In 1774, he married Lucy Flucker, the daughter of Boston Loyalists.
The American Revolution
At the outbreak of war, Knox, as part of the Massachusetts militia, fought in the Battle of Bunker Hill. After George Washington became commander of the Continental Army, Knox and he became friends. One of the problems that the Continental Army had during the siege of Boston was that they lacked artillery. The nearest American artillery was at Fort Ticonderoga. Knox led an expedition to retrieve them from the fort, and completed the 300 mile trip, in the middle of winter, in only 56 days. With the help of the cannon, the Continental Army was able to drive the British army out of Boston.
Secretary of War
When George Washington became President, he named Knox Secretary of War.

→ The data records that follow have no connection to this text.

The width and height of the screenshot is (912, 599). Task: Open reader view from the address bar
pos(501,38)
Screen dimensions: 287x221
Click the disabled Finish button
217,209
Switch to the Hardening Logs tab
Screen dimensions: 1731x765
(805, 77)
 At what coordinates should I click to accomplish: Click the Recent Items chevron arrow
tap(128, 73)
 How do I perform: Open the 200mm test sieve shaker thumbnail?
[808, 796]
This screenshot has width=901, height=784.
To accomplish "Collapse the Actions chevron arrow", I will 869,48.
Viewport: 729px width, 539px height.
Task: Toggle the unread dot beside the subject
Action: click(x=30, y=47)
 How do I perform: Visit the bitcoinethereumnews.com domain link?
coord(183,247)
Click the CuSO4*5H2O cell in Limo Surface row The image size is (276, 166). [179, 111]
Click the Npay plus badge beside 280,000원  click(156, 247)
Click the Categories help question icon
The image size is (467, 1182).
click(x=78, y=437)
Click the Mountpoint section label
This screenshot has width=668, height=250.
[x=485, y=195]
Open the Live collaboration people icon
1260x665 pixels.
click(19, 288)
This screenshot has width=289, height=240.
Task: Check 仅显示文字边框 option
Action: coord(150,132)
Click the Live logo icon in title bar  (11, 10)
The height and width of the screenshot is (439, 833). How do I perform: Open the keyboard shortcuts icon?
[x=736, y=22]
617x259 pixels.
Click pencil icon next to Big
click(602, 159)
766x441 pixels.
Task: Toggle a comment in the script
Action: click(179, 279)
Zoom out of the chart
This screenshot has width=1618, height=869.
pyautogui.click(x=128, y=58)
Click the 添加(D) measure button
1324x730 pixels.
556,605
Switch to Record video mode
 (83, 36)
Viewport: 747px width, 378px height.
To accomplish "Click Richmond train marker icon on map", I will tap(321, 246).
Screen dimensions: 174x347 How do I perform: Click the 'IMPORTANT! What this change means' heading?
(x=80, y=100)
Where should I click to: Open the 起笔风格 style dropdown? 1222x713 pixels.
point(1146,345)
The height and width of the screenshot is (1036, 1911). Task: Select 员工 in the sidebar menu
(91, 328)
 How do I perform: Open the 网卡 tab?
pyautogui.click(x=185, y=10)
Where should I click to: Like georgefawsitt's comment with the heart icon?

As Secretary of War, he was responsible for implementing the Militia Act, increasing federal armament of the militia, and setting up the first federal armories, at Harper's Ferry and Springfield. As Secretary of War, he advocated for better treatment of the American Indians.
In 1795, Knox stepped down as Secretary of War and retired to his estate in Thomason, Maine. He died in 1806 after swallowing a chicken bone which cut and infected his intestine.